_Goal of the exercise:_ The records are to be copied from the line that contains "Task: Open the WCS G54 dropdown" through their last line, word for word, with every picture left out.

_Data for review:_
-.-.-
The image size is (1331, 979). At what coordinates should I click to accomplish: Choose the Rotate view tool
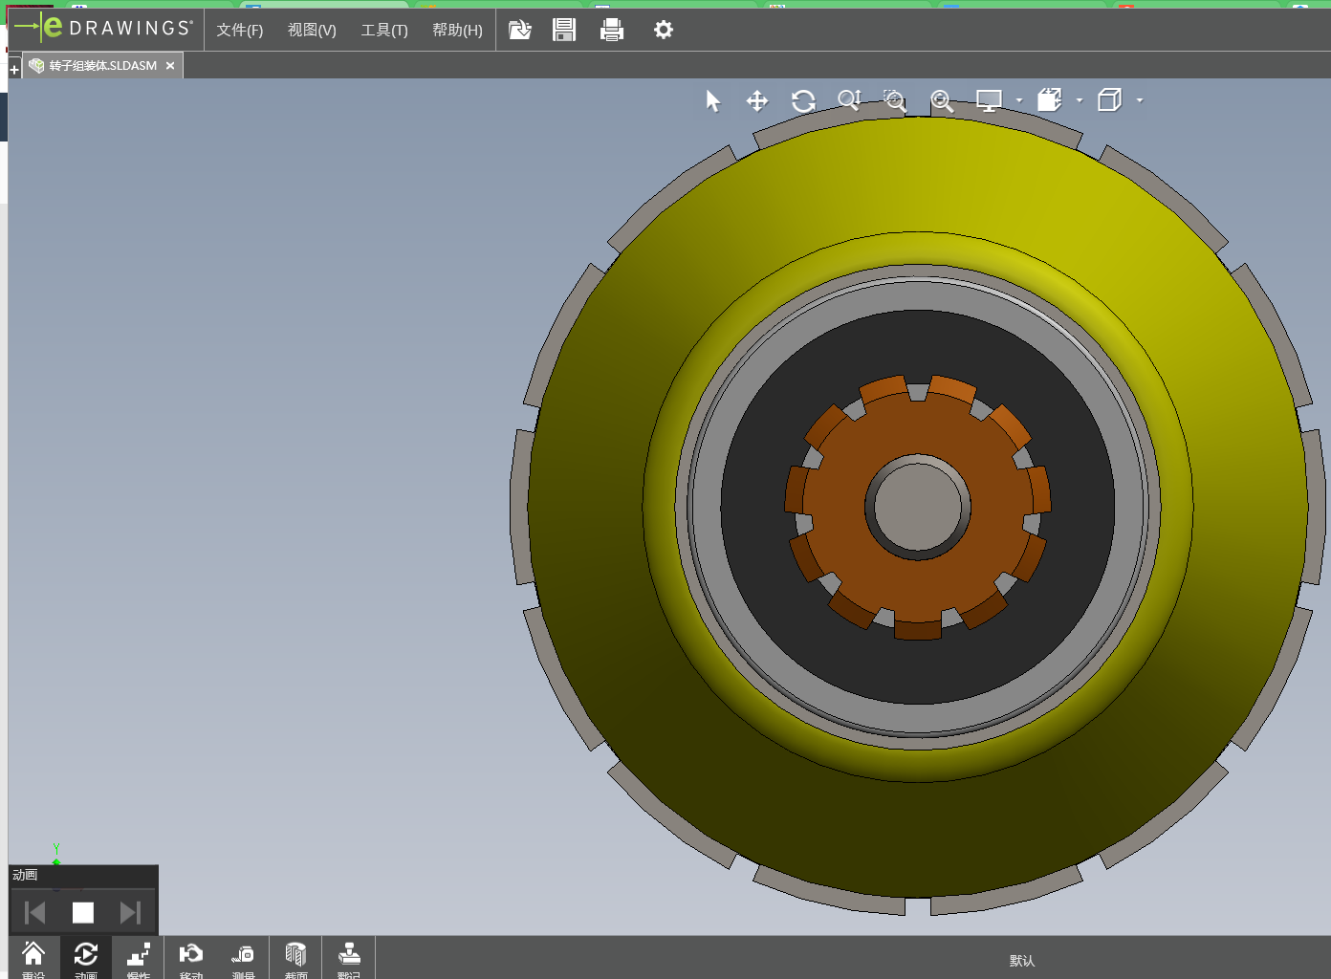point(803,101)
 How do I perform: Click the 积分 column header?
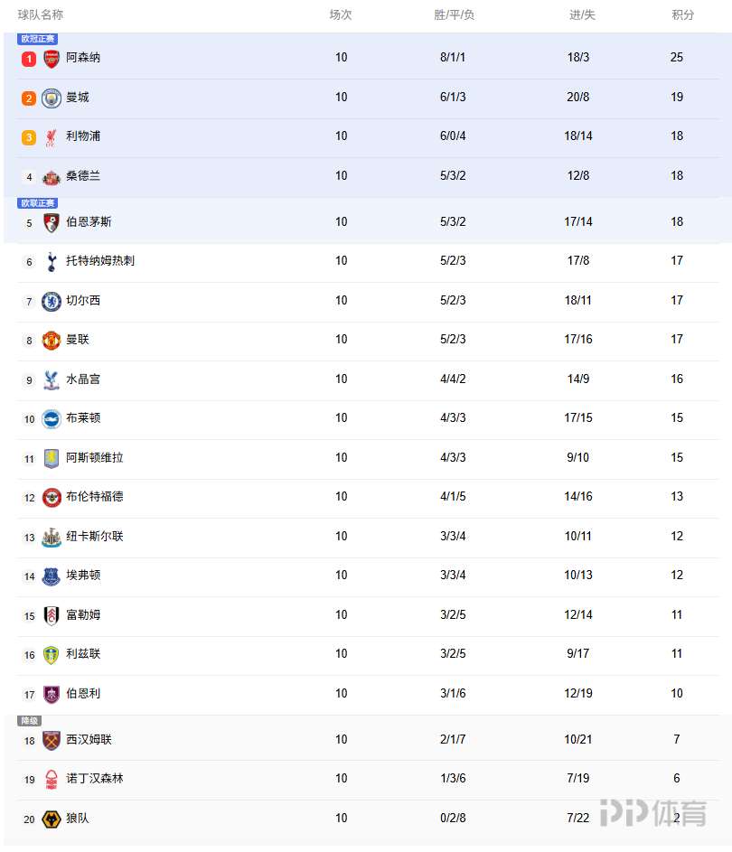[x=683, y=15]
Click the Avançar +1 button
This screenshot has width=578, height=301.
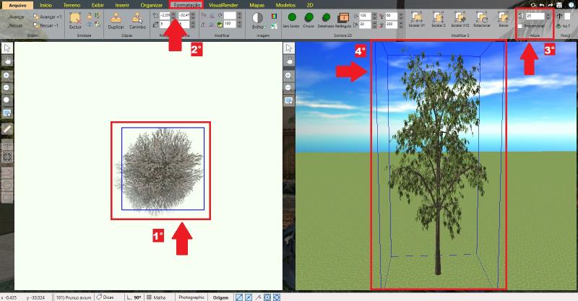[47, 16]
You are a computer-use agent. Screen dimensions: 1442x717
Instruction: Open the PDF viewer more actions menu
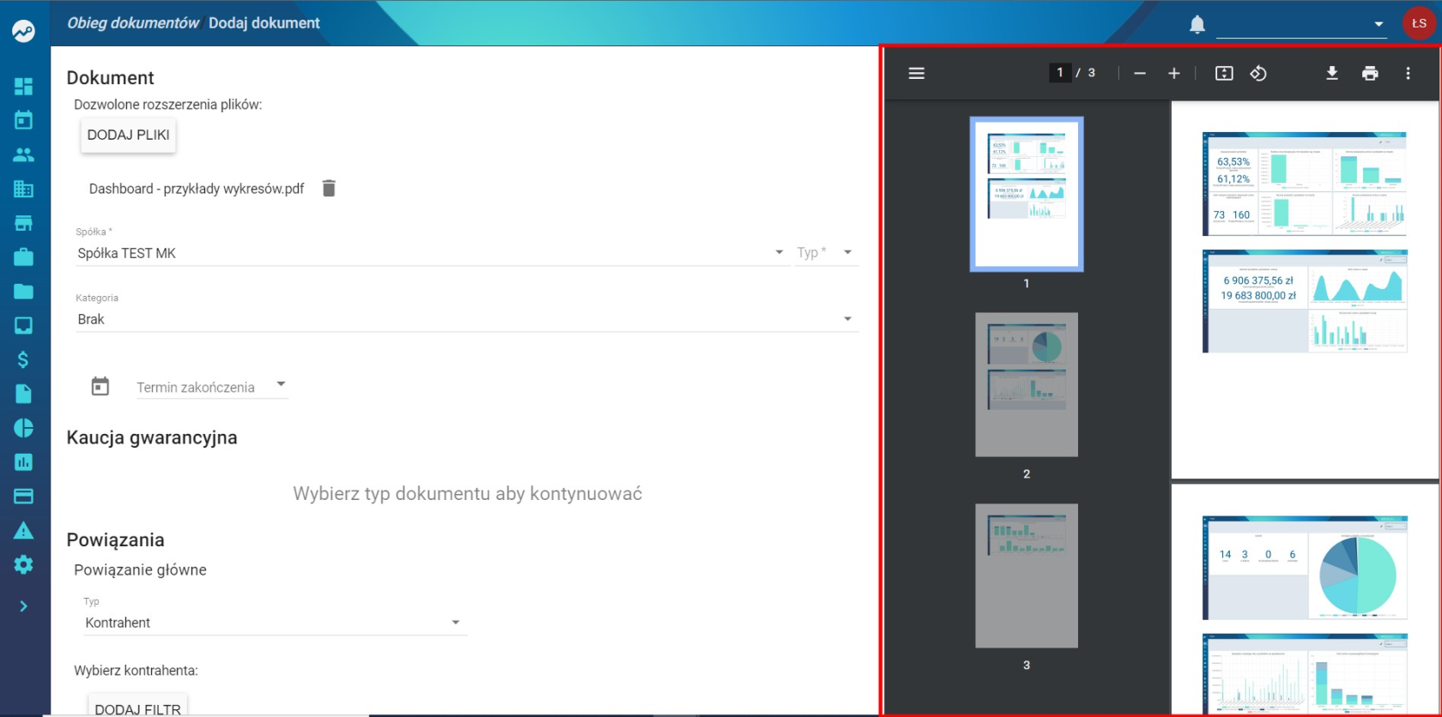pos(1408,73)
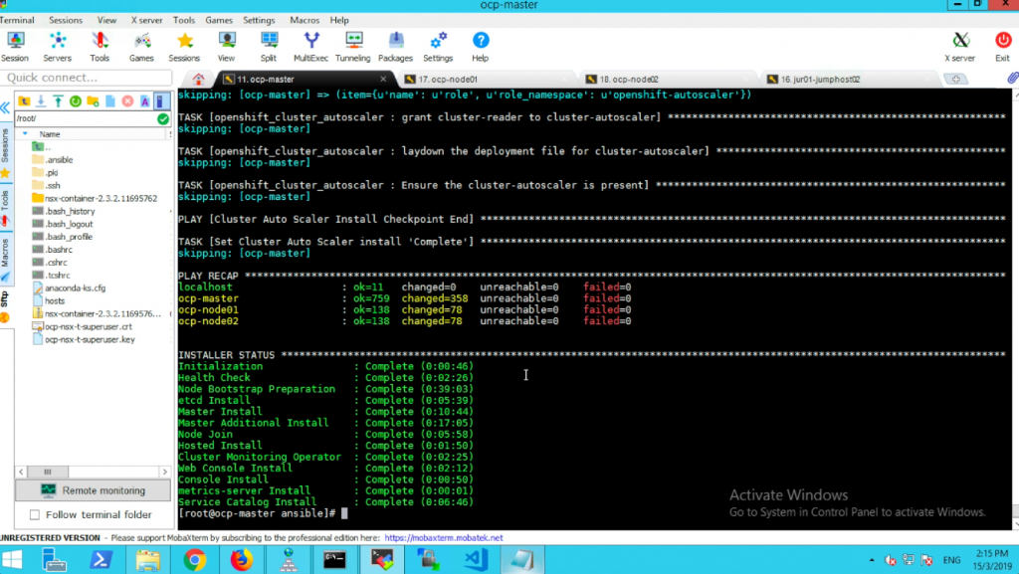Open the Macros menu
Image resolution: width=1019 pixels, height=574 pixels.
[305, 20]
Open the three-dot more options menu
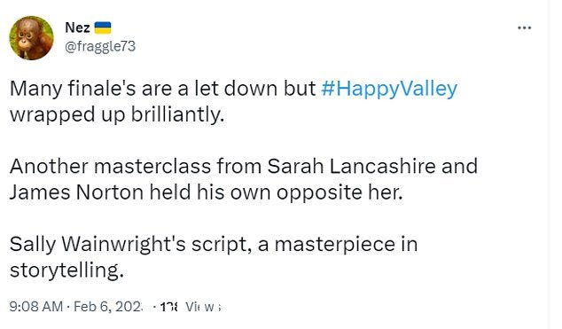Image resolution: width=562 pixels, height=329 pixels. pos(525,27)
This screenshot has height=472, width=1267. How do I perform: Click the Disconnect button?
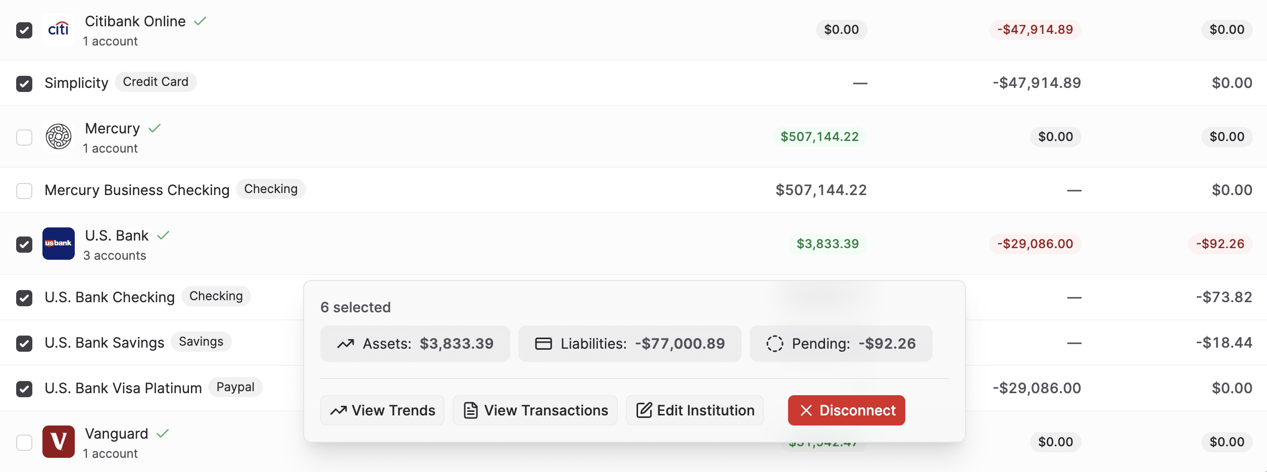click(x=846, y=410)
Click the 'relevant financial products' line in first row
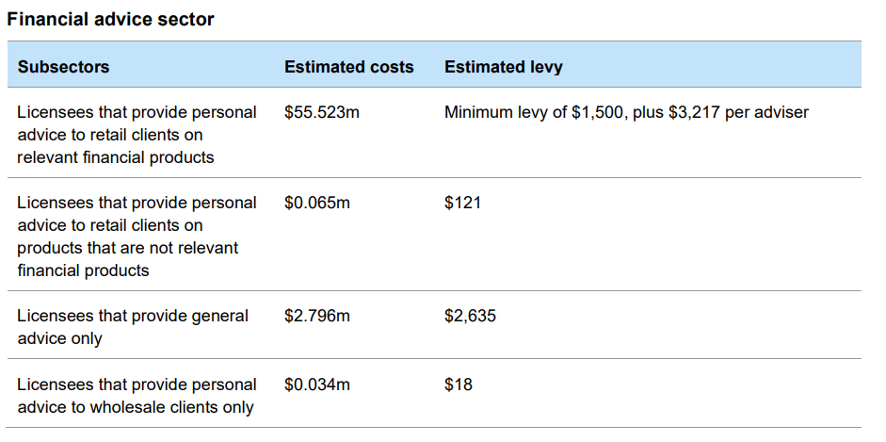This screenshot has width=886, height=442. pyautogui.click(x=115, y=157)
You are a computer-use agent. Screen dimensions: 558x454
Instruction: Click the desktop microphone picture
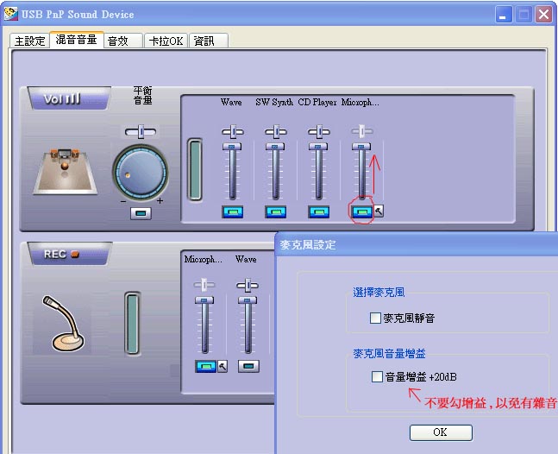pos(63,324)
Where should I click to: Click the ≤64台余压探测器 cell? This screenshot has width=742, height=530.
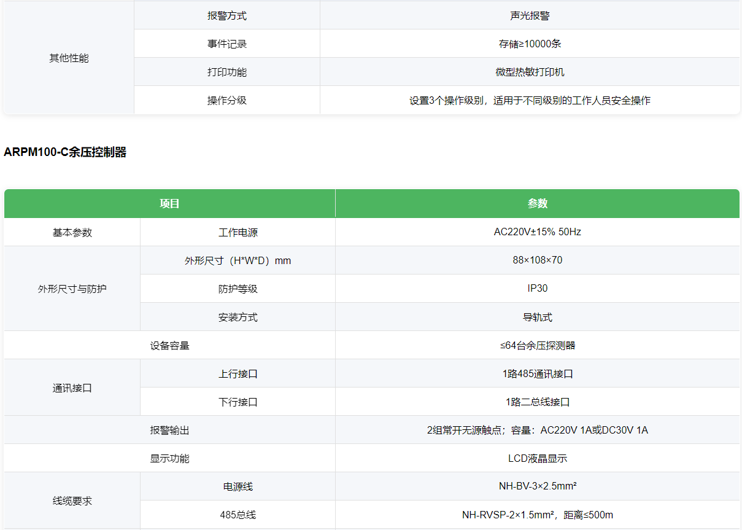(x=538, y=345)
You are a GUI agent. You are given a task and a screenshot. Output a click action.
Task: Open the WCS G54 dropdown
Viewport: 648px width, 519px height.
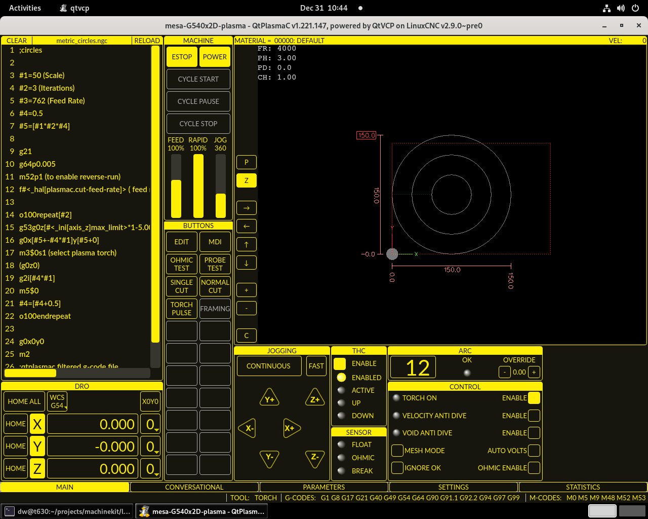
-.-.-
_Answer space:_
Task: Open the WCS G54 dropdown
Viewport: 648px width, 519px height.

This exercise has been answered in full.